📜 ⬆️ ⬇️

MariaDB at Google Summer of Code: GSoC16 Results

A somewhat belated report about MariaDB, our projects at the last GSoC, our students, kings and cabbage .

Last - 2015 - GSoC we have turned out very unfortunate. There were a total of eight students, but many failed in the middle of summer (at the midterm evaluation), and three were from one university in Cameroon (and obviously from one course), with excellent applications, but they did not do anything together, from the word "quite" , well, maybe one line of comment was corrected in a month and a half. And after the failure of the midterm they tried to protest our decision to Google, and even sent us a letter with vague threats. They say that it’s not good to fail so many students, to spoil the image of yourself, next year Google won't let you.

But Google did not obey them and gave them. And this year, probably in contrast, turned out to be extremely successful.

This year we were allocated 10 slots, which were claimed by 54 students.
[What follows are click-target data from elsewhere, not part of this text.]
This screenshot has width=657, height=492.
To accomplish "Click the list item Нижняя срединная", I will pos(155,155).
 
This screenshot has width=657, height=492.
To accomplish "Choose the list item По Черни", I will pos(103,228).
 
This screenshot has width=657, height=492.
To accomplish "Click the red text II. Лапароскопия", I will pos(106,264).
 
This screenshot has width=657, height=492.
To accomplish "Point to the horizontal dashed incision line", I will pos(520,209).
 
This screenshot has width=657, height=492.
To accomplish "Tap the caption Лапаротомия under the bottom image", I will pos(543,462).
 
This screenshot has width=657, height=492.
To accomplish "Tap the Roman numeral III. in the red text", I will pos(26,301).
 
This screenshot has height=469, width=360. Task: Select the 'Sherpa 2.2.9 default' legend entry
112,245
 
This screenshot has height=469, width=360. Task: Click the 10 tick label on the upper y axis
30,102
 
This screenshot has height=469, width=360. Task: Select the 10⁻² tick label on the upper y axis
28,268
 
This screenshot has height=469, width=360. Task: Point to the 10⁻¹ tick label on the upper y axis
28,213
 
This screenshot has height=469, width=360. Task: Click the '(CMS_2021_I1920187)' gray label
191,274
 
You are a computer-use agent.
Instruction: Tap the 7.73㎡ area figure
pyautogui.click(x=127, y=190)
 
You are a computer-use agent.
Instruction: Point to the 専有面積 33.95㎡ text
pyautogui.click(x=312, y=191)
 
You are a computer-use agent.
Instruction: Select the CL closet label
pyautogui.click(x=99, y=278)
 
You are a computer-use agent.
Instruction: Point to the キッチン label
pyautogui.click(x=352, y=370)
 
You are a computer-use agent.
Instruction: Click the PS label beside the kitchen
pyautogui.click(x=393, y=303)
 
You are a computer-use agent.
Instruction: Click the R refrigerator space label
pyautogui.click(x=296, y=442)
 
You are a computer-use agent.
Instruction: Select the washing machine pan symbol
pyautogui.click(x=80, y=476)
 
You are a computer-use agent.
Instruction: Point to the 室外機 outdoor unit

Considering the sad experience of the past year, we ensured that all the accepted students were from different universities - if they were to tinker, then independently of each other. And it was as always - some students wrote to our mailing list in advance, appeared on IRC, discussed projects. Two students even made working prototypes. Such active, of course, were all taken. The rest were left behind, the competition was big. From the accepted ten students it turned out that:


Daniel Medvedev: NO PAD collations


As written in the documentation (actually a glimpse and between the lines), when comparing lines of different lengths, MariaDB Server (and Percona Server and MySQL) complement the shorter line with spaces until the lengths become equal (that is, of course, nothing is actually added, but the result is the same, as if supplemented). It looks like this:
')
MariaDB [test]> select "abcd" > "abc"; +----------------+ | "abcd" > "abc" | +----------------+ | 1 | +----------------+ 1 row in set (0.00 sec) MariaDB [test]> select "abc\t" > "abc"; +-----------------+ | "abc\t" > "abc" | +-----------------+ | 0 | +-----------------+ 1 row in set (0.00 sec) 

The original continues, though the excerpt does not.